### Directions
Can you print every line from the one containing "The width and height of the screenshot is (1861, 1047)." down to the one containing "center [0, 986].", both included, word for word?

** Start of Recorded data **

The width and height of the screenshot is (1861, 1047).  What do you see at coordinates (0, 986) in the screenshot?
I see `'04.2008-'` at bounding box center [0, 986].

** End of Recorded data **
** Start of Recorded data **

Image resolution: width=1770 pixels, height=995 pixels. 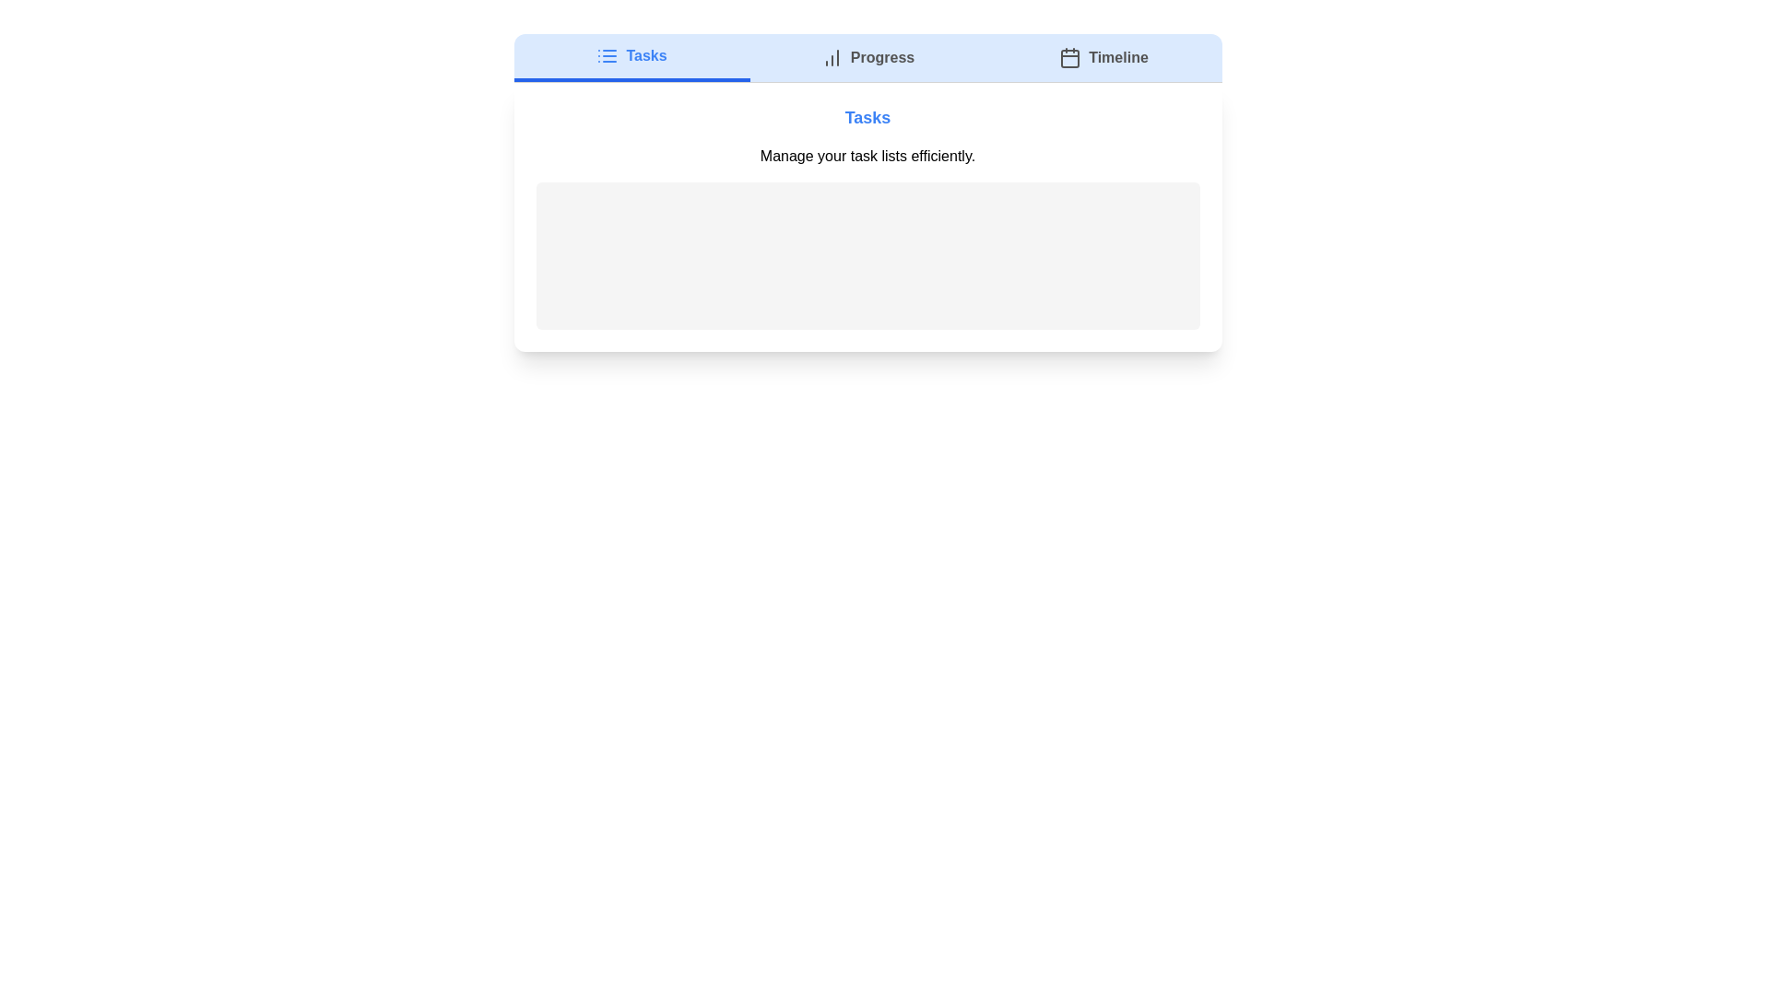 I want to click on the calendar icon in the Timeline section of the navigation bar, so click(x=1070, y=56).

** End of Recorded data **
** Start of Recorded data **

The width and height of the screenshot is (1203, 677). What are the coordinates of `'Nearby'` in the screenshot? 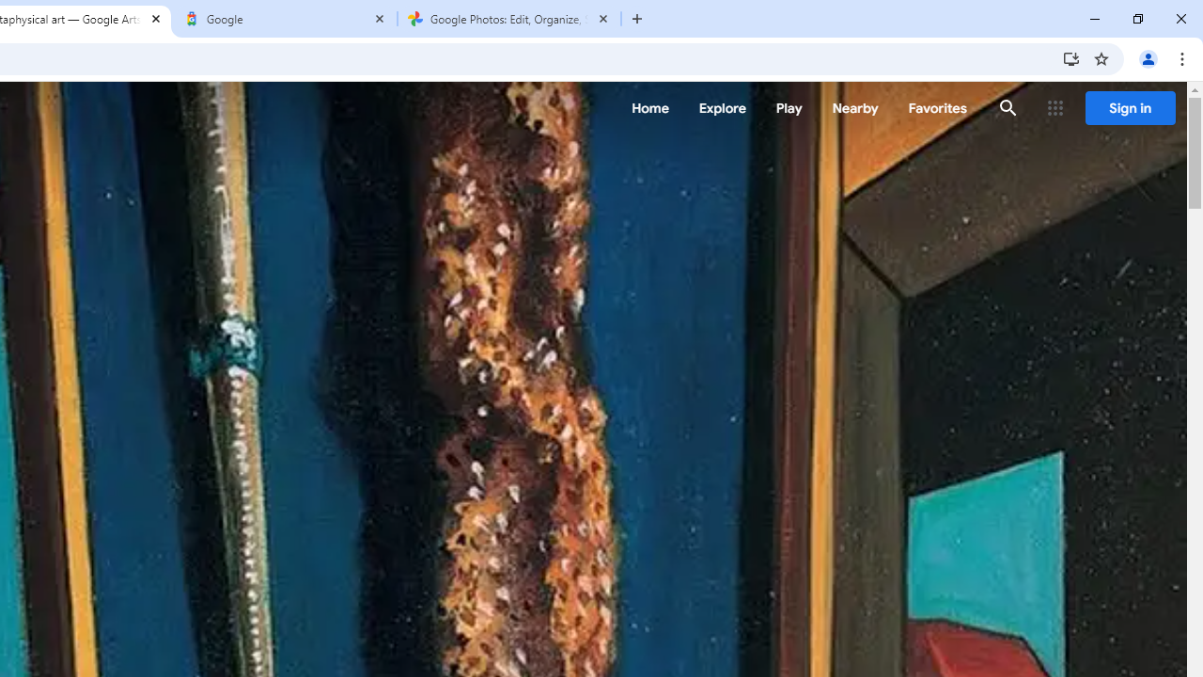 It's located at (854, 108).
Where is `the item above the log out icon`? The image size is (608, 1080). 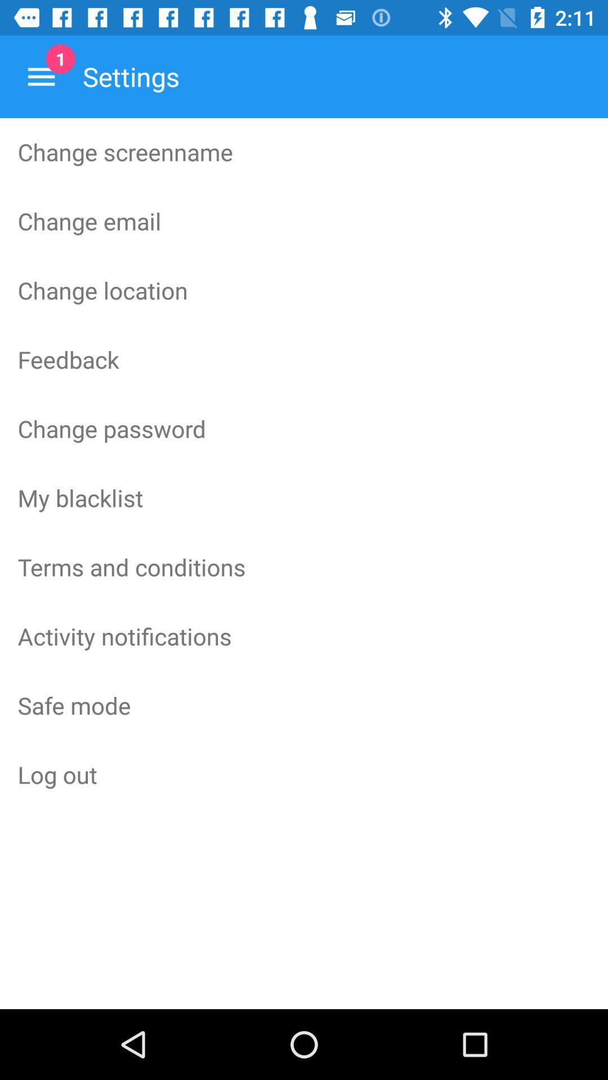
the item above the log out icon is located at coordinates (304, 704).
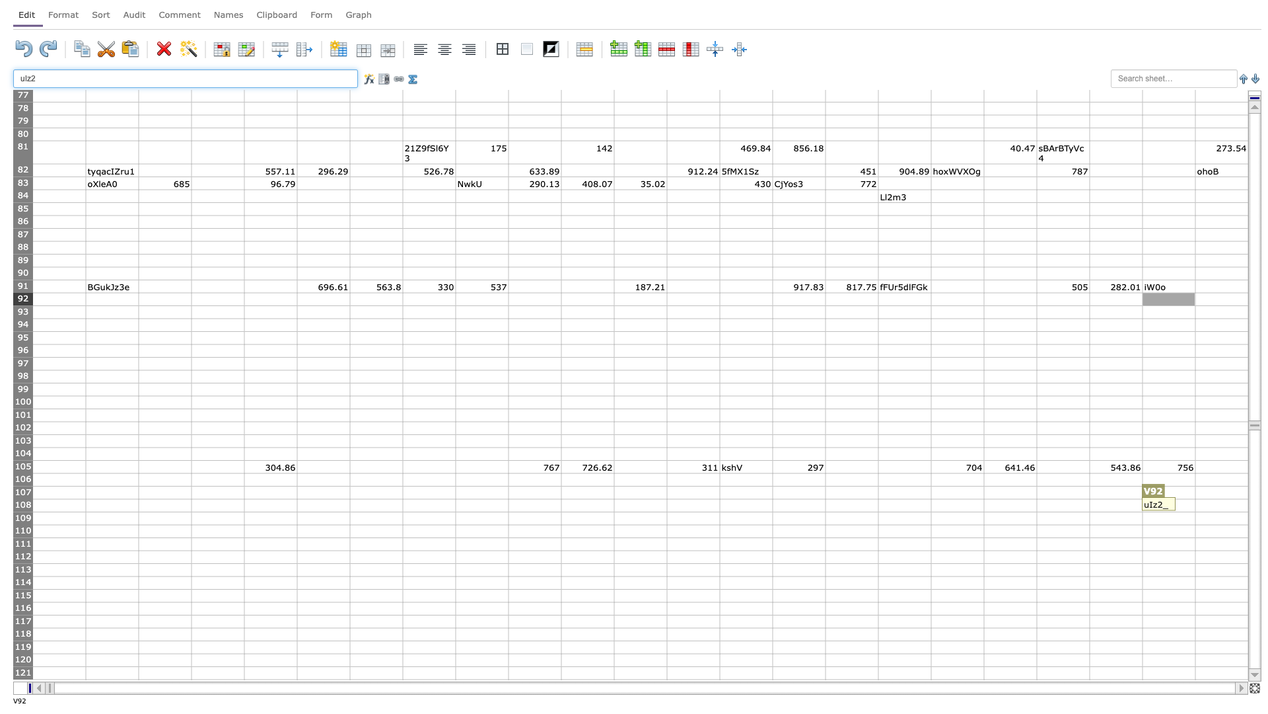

** End of Recorded data **

### Final result
The width and height of the screenshot is (1861, 1047).  What do you see at coordinates (0, 986) in the screenshot?
I see `'04.2008-'` at bounding box center [0, 986].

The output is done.